**Activity:**
Please copy exactly the lines that run from the start of the entries to the line containing "Task: Click the FirstOrDefault method call", inclusive.
(Data shown)
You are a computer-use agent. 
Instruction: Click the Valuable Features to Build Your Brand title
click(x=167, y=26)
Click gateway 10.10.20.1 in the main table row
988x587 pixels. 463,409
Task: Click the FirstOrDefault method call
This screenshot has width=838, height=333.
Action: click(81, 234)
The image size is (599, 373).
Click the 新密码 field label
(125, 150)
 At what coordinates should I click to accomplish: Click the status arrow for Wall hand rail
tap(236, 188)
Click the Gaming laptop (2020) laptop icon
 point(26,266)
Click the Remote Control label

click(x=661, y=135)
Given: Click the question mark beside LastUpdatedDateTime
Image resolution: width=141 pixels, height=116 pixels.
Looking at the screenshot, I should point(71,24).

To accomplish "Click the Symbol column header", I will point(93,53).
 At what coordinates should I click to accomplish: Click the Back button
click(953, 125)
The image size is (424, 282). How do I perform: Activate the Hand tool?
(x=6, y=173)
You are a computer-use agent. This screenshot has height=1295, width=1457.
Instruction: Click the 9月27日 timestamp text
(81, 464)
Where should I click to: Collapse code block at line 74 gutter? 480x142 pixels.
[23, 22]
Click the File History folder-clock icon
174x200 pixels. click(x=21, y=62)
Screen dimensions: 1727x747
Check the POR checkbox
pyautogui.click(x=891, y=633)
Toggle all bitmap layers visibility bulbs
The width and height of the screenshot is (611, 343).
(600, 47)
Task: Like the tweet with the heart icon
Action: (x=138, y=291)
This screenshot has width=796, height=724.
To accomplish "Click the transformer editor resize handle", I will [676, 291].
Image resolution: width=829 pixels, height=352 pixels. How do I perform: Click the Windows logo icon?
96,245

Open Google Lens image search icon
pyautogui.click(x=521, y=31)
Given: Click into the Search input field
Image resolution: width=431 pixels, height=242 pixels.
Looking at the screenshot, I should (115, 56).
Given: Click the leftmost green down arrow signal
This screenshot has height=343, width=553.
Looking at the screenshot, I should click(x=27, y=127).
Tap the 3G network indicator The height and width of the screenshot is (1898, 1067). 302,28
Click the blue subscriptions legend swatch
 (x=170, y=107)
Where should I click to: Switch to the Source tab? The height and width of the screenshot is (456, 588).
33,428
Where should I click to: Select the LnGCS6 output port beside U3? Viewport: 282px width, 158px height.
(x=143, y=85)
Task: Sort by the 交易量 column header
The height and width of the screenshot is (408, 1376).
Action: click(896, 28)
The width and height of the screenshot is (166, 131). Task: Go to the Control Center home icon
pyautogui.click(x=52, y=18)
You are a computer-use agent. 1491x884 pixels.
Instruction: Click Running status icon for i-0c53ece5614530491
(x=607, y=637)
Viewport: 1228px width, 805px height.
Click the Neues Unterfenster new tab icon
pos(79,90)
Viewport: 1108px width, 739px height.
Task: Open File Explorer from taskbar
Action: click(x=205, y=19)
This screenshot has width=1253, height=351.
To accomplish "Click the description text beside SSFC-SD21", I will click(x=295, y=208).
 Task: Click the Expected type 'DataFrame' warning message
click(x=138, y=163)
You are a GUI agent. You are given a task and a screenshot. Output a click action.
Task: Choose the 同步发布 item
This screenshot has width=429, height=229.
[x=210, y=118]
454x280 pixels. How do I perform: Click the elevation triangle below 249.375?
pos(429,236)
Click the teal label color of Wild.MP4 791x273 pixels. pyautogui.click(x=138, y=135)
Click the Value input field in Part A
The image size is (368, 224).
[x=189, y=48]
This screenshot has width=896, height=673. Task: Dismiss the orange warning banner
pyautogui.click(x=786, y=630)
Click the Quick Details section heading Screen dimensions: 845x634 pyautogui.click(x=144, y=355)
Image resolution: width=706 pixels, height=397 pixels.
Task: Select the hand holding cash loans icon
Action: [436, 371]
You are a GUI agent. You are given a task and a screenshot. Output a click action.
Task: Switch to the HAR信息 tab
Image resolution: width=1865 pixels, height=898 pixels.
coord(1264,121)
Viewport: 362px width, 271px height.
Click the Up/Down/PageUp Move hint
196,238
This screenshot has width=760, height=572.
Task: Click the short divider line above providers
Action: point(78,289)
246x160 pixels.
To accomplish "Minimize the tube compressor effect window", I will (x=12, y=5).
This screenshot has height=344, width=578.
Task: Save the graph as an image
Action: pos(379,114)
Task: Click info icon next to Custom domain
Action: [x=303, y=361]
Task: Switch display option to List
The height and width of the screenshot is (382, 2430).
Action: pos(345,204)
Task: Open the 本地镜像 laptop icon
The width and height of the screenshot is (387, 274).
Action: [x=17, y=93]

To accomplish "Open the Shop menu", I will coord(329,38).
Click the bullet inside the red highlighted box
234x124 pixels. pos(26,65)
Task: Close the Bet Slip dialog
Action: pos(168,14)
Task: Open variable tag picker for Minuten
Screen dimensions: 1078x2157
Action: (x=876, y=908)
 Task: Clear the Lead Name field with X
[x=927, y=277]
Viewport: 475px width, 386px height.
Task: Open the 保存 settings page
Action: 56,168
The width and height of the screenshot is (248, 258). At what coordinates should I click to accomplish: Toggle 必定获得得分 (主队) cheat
(End Data shown)
**Result below:**
You are a computer-use agent. 
Instruction: Click the Valuable Features to Build Your Brand title
click(x=167, y=26)
Click gateway 10.10.20.1 in the main table row
988x587 pixels. 463,409
Task: Click the FirstOrDefault method call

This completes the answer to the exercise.